Saturday, 26 November 2011

Tomcat Load Balancing with Apache Web Server


This post gives brief overview about load balancing and its concept. It demonstrates instructions for setting up Apache HTTP server, configuring Apache server as load balancer and configuring Tomcats (back end servers) in load balancing environment

About Server Load Balancing

Server load balancing is the process of distributing requests among servers.


Benefits: Click Here

Road Map

If you want to manage the load balancing environment you should follow below sections:

·         Installing Apache Web Server in Unix/Linux Environment
·         Apache Web Server Side Configuration for Load balancing
·         Tomcat Server Side Configuration for Load balancing
·         Re-starting Apache Web Server
·         Accessing Web Applications in Load Balanced Environment

If you want to manage and monitor load balancing environment you should follow below sections:

·         Apache Web Server - Balancer Manager UI
·         Safe Removal of a Tomcat Server in Load balancing Environment

If you want to improve performance of the back-end servers, you should follow below section:

·         Caching Static Contents at Apache Web Server

Installing Apache Web Server in Unix/Linux Environment

ü  Prerequisite
1.      Apache Web Server: Httpd-2.2.8 (or higher version)
2.       The following software must be present to compile Httpd -2.2.8
‘cc’ or ‘gcc’
This is a ‘c’ compiler.
3.       Ensure that the following commands are in PATH:
·         make
For setting path of ‘make’ command run the following command:
PATH=$PATH:/usr/ccs/bin
·         ld
For setting path of ‘ld’ command run the following command:
PATH=$PATH:/usr/ucb
4.       Ensure that the following directory is in LD_LIBRARY_PATH:
·         /usr/ucblib
For setting above directory in LD_LIBRARY_PATH, run the following command:
export LD_LIBRARY_PATH=$LD_LIBRARY_PATH:/usr/ucblib

ü  Installation Instructions

The below table provides various steps to install Apache Web server on Unix machine. Execute the commands/steps mentioned in the right column.
Unix Source: httpd-2.2.8.tar.gz [PGP] [MD5]

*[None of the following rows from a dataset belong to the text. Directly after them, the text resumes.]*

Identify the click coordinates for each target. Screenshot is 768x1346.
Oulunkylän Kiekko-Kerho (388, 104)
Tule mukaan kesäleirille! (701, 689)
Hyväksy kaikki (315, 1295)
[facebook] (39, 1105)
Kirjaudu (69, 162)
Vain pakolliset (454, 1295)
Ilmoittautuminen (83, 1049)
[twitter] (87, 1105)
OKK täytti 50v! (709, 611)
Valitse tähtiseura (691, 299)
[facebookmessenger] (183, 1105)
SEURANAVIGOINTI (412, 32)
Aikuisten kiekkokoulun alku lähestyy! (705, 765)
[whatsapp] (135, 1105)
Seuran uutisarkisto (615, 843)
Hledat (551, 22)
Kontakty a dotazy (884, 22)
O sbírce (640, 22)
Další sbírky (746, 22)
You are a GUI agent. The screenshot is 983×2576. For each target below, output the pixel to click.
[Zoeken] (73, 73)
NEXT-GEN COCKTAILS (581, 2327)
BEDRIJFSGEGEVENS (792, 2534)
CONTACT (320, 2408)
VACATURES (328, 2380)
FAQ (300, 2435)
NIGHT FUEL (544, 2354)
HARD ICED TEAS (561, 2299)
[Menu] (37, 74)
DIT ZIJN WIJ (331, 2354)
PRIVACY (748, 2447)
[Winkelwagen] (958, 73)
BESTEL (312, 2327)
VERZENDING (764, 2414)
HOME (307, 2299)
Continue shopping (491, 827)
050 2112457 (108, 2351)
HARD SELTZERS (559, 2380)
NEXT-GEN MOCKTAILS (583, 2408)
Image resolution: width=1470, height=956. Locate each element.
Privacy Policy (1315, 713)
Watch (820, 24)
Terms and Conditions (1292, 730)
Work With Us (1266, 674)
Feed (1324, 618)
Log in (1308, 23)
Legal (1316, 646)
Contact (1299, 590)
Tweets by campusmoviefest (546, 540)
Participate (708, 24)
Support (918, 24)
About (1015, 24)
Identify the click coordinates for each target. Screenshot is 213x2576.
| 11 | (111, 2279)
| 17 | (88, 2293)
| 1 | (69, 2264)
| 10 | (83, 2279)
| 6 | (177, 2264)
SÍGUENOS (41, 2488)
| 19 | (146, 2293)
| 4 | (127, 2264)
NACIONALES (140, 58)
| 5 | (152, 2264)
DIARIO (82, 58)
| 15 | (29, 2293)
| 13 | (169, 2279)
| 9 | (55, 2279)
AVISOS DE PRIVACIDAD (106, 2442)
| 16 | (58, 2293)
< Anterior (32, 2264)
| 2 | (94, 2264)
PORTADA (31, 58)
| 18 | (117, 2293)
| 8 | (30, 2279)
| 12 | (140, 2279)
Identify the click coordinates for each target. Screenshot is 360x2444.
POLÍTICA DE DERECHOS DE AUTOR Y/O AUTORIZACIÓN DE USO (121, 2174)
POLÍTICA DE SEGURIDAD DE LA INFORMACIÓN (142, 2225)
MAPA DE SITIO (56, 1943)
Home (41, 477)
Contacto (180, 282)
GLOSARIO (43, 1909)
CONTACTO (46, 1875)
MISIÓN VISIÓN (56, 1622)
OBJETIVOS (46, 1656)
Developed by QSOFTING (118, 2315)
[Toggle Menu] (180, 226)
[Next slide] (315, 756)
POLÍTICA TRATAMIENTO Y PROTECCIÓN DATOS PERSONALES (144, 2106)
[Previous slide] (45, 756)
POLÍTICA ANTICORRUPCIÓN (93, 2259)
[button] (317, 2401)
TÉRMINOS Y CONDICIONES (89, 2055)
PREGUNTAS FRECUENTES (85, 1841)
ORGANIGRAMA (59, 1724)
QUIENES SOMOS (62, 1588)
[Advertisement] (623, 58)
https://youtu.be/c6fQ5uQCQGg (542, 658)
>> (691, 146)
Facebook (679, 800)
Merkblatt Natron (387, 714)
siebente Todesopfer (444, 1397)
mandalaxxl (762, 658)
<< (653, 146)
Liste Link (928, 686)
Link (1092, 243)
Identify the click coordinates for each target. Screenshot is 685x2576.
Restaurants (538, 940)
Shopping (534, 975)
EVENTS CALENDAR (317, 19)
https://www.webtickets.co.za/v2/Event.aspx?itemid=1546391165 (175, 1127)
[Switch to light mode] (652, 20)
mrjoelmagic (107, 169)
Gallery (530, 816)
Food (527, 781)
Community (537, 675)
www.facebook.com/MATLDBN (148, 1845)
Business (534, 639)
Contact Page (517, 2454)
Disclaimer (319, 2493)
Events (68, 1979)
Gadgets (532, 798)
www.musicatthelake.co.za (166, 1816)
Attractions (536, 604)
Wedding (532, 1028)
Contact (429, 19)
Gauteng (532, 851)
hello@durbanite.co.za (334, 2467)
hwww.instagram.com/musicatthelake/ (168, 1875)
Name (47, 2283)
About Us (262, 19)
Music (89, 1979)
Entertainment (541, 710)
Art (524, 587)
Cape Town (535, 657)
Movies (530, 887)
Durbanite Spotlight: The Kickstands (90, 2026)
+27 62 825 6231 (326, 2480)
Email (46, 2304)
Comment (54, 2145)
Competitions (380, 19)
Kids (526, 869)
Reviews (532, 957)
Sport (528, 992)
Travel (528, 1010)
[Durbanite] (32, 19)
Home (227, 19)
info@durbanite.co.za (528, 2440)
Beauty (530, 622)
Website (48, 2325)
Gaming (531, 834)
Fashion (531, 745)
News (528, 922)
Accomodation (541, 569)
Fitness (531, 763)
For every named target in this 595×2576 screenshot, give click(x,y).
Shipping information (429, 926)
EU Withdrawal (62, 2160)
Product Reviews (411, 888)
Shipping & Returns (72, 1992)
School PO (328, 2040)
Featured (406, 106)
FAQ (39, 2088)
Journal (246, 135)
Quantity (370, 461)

$ gzip –d httpd-2.2.8.tar.gz
$ tar xvf httpd-2.2.8.tar
$ cd  httpd-2.2.8
$ ./configure --prefix=<apache-install-root> --enable-proxy --enable-proxy_ajp --enable-proxy_balancer --enable-headers --enable-cache --enable-disk_cache --enable-rewrite
NOTE:
1. ‘enable’ command is used to enable required modules.
2. <a
pache-install-root> should be replaced by the path where apache needs to be installed. Create this apache installation directory before running the ‘configure’ command.
$ make
$ make install
Edit file <apache-install-root>/conf/httpd.conf
·         Set the ‘Listen’ port (By default. the line is uncommented). The default value for port is ‘80’. Replace it with a value greater than 1100.
       Example: Listen 1380
·         Uncomment ‘ServerName’.  Replace the value ‘www.example.com’ to the ip-address of the box and ‘80’ to the listen port, where apache is being installed.
Example: ServerName 192.168.99.29:<Listen-Port>
This <Listen-Port> must be replaced by the Listen port that has been set above (for e.g. 1380).
Change directory to <apache-install-root>/bin/ directory and run the following command
$./apachectl start
Access the following URL to check if Apache is working or not.  If the index page (showing ‘It works!’) is displayed, then Apache has been set-up properly.
URL : http://<apache-host>:<listen-port>/

Apache Web Server Side Configuration for Load balancing

Load balancing specific configuration can be made in httpd.conf file. Change same file at below location as per given instruction:

<a
pache-install-root>/conf/httpd.conf

Add the following ‘Virtual Host’ entry at the end of httpd.conf file.  This configures Apache for load-balancing (using mod_proxy, mod_proxy_balancer and mod_proxy_ajp modules).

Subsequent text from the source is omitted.